═══ Extracted information ═══
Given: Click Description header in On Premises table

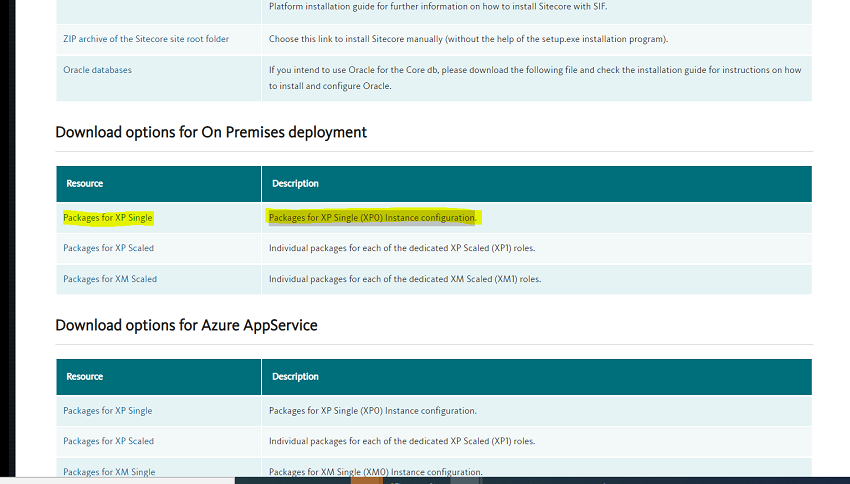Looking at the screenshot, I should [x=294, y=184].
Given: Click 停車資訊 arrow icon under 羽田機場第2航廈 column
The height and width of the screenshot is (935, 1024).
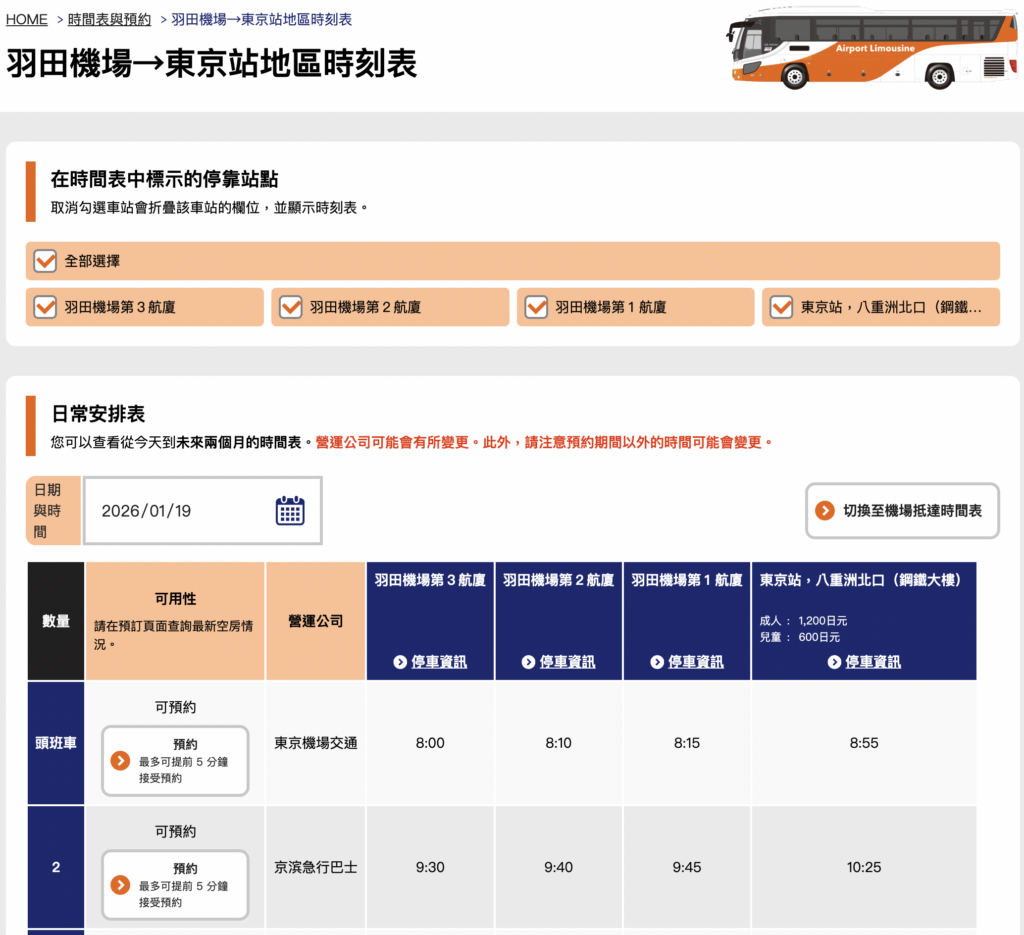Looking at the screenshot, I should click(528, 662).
═══
═══ Extracted information ═══
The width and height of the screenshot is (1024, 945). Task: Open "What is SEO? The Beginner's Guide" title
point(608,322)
═══
═══ Extracted information ═══
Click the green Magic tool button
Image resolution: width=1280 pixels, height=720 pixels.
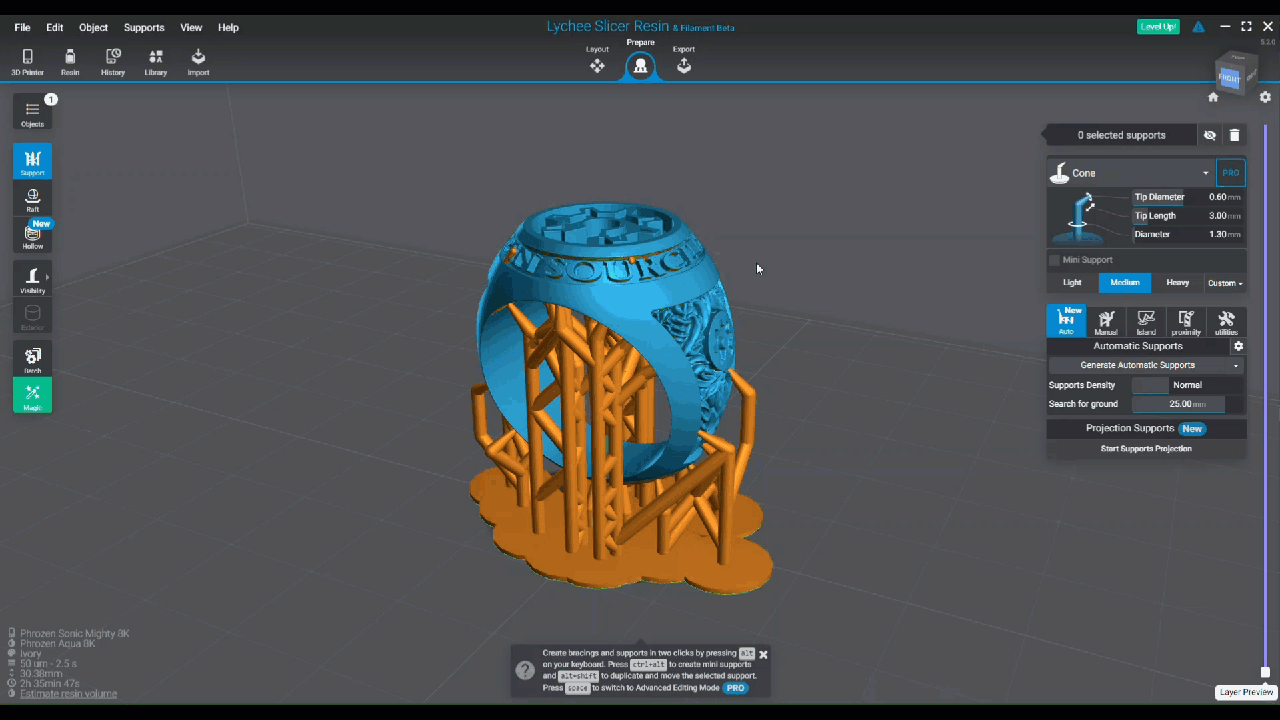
═══
_Aim of the task_
In the listing above, transcribe exactly everything from the line containing "Click the green Magic tool button" down to the line containing "Image resolution: width=1280", including both and nothing more.

_Problem solution_
Click the green Magic tool button
Image resolution: width=1280 pixels, height=720 pixels.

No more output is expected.